Hola, ¿cómo se traduce esa frase?.


----------



## Flaminius

Something to the effect of "in a greater glory of art" but some context would be very nice.  Latin _ars_ (> _artis_) is a very wide notion I hesitate to translate with any accuracy without context.


----------



## Whodunit

Flaminius said:


> Something to the effect of "in a greater glory of art" but some context would be very nice.  Latin _ars_ (> _artis_) is a very wide notion I hesitate to translate with any accuracy without context.



True, but why is it accusative? A possible translation would be "_*(in)to* the glory of art_", wouldn't it?

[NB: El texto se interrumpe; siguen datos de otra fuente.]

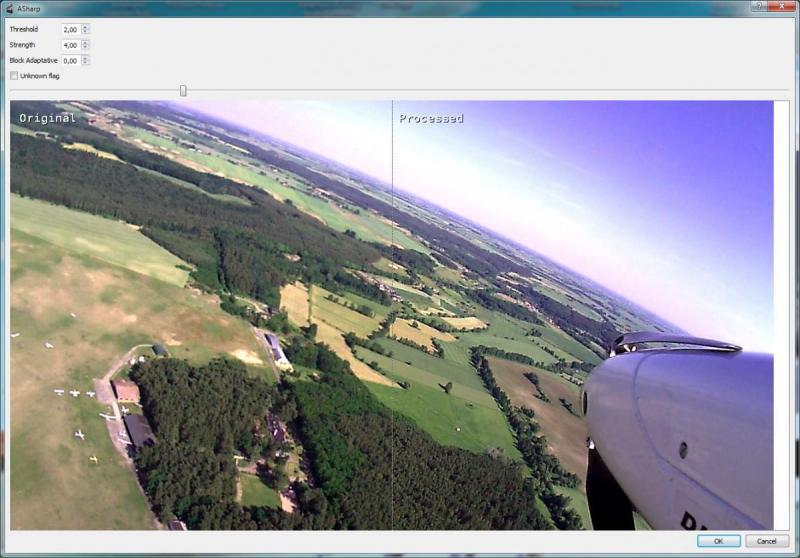This screenshot has height=558, width=800.
Task: Increase Block Adaptative with up arrow
Action: point(85,58)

We definitely need more context.


----------



## Schenker

"Los que hablan tanto de lo necesario en la obra de arte exageran. si son artistas, _in majorem artis gloriam_, y, si no lo son, por ignorancia."


----------



## modus.irrealis

This seems like a reworking of _ad majorem dei gloriam_ "to the greater glory of God", although the change of _ad_ to _in_ is interesting, but I looked both words up in the dictionary and they both seem to be able to have this meaning.


----------



## alexacohen

Hola:
Hay una frase hecha en español (por lo menos en el de España) que es una traducción directa:
"Para mayor gloria del arte" o bien "A mayor gloria del arte".
Puedes encontrar las dos.


----------



## Schenker

alexacohen said:


> Hola:
> Hay una frase hecha en español (por lo menos en el de España) que es una traducción directa:
> "Para mayor gloria del arte" o bien "A mayor gloria del arte".
> Puedes encontrar las dos.


 
Gracias Alexa, la primera queda bastante bien.

Saludos.


----------